Set tasks >>
1) From the budget article below, print the stretch from "Here is your" through "crop insurance subsidies.".
2) Answer these questions from the budget article below:
(a) Which four areas does the president's stated objective emphasize?
(b) Above what yearly sales revenue would direct payments to farmers be phased out?
(c) By what percentage would funding for the Market Access Programs decrease?
3) List every budget proposal that the budget article below says will directly affect agricultural commodities.

Supplied passage >>
=======

The president's stated objective is to get the economy on the road to recovery by emphasizing green technology, health care, education and infrastructure. To do that, President Obama has proposed many changes to the status quo. While there's no convenient chapter heading in the tens of thousands of words in the budget called "Commodities," there will be huge impact on the commodity space, at least in the long term.
In a market often driven more by perception than reality, understanding what everyone else thinks about tomorrow is often at least as important as understanding what's actually happening now.
Here is your primer.
Round 1: Agriculture
Farm subsidies get headlines. In Iowa, they play well. In urban America, they're anathema. And the budget tackles them straight on, with a number of proposals that will directly affect agricultural commodities:
- A phaseout of direct payments to farmers with sales revenues over $500,000 a year. The phaseout would happen slowly over the next three years.
- A $250,000 commodity program payment limit (a cap on any kind of direct payments, no matter how big you are).
- A reduction of crop insurance subsidies.
- The elimination of cotton storage credits.
- A decrease in funding of 20% for the Market Access Programs (MAP) - the overseas agriculture marketing programs.

=======

Data records >>
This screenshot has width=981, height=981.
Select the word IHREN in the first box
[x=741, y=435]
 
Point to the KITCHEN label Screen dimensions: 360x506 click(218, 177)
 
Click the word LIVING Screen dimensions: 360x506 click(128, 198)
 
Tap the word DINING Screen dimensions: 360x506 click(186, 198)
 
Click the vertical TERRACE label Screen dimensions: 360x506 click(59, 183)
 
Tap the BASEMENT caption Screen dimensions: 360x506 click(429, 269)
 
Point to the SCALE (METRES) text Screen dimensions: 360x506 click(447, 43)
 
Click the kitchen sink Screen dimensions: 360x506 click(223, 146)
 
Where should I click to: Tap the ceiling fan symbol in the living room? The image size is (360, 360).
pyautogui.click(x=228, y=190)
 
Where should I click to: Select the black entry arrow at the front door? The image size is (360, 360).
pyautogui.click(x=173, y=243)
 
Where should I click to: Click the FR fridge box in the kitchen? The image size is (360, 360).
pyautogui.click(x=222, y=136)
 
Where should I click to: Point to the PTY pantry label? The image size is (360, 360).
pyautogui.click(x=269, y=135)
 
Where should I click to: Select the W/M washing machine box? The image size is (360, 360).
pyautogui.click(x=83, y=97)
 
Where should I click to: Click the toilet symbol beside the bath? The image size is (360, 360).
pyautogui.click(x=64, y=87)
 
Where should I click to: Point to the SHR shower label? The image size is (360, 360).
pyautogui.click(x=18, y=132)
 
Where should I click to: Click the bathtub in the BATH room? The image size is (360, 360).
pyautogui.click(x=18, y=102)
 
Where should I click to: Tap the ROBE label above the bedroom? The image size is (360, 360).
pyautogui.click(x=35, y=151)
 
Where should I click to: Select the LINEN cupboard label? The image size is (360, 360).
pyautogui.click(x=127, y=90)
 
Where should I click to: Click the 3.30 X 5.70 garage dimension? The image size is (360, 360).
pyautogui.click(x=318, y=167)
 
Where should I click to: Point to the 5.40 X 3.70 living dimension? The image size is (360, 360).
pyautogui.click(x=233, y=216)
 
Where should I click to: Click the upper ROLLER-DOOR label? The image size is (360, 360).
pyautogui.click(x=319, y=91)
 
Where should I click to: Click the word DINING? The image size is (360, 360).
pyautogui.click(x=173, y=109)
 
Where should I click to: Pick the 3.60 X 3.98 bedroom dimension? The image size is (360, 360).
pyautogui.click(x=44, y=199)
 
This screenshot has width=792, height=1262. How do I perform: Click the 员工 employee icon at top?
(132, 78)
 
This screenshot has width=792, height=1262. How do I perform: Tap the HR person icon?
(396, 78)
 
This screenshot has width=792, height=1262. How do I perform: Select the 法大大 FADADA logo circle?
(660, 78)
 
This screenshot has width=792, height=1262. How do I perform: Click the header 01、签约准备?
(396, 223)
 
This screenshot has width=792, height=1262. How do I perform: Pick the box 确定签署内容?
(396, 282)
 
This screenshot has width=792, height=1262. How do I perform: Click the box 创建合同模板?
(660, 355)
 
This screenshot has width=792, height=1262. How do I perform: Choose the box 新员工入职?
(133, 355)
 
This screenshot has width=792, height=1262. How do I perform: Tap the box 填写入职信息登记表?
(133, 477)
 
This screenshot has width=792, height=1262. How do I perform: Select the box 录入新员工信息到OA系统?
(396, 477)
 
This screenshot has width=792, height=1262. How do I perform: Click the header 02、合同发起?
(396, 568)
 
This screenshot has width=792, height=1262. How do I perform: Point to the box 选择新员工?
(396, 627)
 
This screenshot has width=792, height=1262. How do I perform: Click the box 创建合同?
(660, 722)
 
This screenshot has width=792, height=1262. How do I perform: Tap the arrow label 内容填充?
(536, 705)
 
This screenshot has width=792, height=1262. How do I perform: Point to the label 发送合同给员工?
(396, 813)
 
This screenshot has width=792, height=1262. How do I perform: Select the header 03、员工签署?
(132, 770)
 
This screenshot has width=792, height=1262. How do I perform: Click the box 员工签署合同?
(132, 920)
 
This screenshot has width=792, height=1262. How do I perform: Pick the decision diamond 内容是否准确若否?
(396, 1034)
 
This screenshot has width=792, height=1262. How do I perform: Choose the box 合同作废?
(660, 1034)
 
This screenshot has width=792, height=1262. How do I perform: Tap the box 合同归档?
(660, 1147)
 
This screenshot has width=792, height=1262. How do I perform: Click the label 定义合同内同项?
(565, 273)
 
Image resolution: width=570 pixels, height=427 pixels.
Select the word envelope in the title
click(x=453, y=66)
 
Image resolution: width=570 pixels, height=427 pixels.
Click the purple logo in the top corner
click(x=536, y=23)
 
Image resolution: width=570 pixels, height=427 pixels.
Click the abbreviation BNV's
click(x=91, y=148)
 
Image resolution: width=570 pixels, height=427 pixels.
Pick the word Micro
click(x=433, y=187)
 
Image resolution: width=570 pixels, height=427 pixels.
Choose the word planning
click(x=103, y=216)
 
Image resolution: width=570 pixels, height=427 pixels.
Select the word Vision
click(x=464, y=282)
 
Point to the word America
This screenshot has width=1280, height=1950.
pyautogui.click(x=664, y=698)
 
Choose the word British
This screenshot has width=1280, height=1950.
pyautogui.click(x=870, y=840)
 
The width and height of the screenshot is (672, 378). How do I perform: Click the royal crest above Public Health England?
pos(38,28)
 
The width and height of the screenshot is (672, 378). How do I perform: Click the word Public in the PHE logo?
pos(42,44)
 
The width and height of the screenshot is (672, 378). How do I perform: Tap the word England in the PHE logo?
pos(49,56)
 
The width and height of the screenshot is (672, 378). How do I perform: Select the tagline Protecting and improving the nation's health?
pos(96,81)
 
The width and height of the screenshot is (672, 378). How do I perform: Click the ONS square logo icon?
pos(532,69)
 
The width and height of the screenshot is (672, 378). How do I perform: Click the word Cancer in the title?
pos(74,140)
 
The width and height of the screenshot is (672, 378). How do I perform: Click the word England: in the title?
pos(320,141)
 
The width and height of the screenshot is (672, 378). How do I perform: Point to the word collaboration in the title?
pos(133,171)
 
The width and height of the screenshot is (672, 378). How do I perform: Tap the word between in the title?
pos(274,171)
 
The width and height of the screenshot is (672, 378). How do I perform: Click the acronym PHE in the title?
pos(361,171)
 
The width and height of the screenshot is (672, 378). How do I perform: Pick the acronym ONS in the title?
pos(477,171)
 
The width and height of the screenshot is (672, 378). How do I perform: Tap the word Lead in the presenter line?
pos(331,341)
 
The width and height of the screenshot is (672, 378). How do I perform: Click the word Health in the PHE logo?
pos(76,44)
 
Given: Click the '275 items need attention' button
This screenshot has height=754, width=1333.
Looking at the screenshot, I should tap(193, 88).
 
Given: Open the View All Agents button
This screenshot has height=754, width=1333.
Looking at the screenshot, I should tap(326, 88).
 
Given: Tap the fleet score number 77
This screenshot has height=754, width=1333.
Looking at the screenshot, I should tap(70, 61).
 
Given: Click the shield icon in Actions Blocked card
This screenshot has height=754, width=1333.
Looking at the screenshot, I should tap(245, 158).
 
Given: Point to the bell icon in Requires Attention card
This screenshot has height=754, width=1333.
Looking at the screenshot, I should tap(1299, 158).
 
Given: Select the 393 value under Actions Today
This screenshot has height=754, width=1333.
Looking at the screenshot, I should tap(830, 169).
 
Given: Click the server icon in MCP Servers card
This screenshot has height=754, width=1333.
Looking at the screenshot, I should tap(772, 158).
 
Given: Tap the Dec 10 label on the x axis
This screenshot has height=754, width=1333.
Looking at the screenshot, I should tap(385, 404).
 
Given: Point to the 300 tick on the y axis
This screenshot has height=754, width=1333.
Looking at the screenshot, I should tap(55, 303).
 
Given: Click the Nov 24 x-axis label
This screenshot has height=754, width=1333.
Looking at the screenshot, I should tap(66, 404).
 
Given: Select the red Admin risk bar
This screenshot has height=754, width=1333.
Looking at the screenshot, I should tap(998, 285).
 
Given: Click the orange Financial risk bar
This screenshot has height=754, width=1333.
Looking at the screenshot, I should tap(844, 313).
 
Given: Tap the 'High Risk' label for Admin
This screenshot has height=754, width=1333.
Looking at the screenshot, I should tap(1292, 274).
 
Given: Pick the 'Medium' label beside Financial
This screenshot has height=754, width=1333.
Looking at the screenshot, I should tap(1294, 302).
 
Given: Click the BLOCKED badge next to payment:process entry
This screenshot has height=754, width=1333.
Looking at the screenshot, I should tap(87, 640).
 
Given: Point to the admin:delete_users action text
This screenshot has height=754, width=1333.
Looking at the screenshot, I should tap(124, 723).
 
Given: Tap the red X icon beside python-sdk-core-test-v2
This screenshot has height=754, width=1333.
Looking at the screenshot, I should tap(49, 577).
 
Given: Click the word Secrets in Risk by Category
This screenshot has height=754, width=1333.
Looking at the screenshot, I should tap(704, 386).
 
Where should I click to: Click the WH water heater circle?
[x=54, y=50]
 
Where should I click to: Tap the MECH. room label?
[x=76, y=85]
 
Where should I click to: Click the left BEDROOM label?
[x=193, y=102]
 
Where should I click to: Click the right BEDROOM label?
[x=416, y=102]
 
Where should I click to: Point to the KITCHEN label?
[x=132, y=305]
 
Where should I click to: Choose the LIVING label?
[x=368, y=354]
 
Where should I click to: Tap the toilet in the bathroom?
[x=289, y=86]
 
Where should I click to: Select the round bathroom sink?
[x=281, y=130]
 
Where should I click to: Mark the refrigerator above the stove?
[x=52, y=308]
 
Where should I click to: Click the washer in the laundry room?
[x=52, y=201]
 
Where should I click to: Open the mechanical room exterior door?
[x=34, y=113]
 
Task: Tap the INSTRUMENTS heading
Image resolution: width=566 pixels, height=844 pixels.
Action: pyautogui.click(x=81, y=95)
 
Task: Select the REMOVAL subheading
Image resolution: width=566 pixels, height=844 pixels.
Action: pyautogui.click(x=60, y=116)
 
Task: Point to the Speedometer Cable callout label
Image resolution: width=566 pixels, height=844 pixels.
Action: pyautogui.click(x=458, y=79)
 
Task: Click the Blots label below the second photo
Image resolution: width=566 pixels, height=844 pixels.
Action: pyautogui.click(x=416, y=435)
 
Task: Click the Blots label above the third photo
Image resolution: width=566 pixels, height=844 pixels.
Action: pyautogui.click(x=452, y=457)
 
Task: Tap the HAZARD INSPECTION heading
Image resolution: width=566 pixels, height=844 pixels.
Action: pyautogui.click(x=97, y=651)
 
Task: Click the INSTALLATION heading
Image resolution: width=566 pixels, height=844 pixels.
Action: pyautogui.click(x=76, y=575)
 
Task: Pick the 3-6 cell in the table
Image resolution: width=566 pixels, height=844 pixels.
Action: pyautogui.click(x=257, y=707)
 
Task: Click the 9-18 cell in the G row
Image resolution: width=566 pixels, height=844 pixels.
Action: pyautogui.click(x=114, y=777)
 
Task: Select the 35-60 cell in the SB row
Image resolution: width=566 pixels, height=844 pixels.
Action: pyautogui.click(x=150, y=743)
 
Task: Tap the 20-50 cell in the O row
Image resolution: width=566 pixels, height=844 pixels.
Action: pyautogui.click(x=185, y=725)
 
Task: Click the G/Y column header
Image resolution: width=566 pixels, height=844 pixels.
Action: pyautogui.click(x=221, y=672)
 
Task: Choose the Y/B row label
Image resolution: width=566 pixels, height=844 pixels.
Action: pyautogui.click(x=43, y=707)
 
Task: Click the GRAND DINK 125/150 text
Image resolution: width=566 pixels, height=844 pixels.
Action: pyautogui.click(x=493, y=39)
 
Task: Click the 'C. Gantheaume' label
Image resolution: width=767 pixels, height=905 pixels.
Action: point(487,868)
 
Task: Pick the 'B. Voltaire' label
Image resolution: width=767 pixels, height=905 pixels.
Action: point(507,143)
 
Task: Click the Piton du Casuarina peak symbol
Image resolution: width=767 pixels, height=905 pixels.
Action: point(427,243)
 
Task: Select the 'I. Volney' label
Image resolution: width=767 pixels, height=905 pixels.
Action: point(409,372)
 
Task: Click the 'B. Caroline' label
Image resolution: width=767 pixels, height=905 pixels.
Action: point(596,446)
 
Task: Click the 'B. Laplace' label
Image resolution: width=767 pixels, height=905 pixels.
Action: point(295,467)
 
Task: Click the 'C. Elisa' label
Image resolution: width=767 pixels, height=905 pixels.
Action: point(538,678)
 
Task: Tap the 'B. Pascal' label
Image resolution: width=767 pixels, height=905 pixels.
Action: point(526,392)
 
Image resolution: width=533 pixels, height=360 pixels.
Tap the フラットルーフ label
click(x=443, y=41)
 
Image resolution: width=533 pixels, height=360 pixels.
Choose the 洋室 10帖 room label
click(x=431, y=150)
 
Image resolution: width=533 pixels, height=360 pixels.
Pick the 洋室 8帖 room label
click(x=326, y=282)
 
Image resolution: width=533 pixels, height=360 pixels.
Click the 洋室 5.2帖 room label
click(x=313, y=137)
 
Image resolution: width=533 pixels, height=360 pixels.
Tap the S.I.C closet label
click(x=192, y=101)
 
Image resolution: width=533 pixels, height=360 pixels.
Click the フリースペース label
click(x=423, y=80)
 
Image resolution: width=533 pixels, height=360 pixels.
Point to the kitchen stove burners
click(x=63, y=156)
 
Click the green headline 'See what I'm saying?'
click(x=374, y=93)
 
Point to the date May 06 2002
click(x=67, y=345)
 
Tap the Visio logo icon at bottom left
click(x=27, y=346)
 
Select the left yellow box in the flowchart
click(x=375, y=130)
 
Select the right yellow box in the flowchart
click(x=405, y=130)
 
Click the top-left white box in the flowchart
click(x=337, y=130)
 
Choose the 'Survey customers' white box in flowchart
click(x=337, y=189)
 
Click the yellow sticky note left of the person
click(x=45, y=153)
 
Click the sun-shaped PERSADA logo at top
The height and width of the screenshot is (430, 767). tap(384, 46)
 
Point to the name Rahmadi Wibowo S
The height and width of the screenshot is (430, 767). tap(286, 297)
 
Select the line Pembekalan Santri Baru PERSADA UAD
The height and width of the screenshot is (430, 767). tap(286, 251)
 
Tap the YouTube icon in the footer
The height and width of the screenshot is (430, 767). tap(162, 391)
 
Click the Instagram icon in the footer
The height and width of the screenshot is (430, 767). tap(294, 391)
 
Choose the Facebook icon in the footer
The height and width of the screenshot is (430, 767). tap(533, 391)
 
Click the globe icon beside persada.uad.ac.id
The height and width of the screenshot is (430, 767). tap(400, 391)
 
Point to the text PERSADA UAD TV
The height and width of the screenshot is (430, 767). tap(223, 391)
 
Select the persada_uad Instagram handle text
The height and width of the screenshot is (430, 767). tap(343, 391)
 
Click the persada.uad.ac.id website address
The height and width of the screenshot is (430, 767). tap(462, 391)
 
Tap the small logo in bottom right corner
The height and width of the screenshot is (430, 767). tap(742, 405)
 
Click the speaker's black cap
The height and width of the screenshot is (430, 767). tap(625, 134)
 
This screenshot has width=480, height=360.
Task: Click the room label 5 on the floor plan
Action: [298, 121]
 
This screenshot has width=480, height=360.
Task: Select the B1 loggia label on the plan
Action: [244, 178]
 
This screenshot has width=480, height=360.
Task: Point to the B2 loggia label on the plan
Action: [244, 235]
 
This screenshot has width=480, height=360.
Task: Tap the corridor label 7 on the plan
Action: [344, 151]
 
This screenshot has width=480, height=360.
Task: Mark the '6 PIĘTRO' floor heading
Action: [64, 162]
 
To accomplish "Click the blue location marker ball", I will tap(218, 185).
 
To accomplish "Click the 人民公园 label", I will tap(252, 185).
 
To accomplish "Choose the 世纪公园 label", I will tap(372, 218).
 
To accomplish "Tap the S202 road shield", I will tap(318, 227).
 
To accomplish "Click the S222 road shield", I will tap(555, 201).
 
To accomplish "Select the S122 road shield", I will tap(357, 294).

=======

Expected responses >>
1)
Here is your primer.
Round 1: Agriculture
Farm subsidies get headlines. In Iowa, they play well. In urban America, they're anathema. And the budget tackles them straight on, with a number of proposals that will directly affect agricultural commodities:
- A phaseout of direct payments to farmers with sales revenues over $500,000 a year. The phaseout would happen slowly over the next three years.
- A $250,000 commodity program payment limit (a cap on any kind of direct payments, no matter how big you are).
- A reduction of crop insurance subsidies.

2)
(a) Green technology, health care, education and infrastructure.
(b) $500,000 a year.
(c) 20%.

3)
- A phaseout of direct payments to farmers with sales revenues over $500,000 a year
- A $250,000 commodity program payment limit
- A reduction of crop insurance subsidies
- The elimination of cotton storage credits
- A 20% decrease in funding for the Market Access Programs (MAP)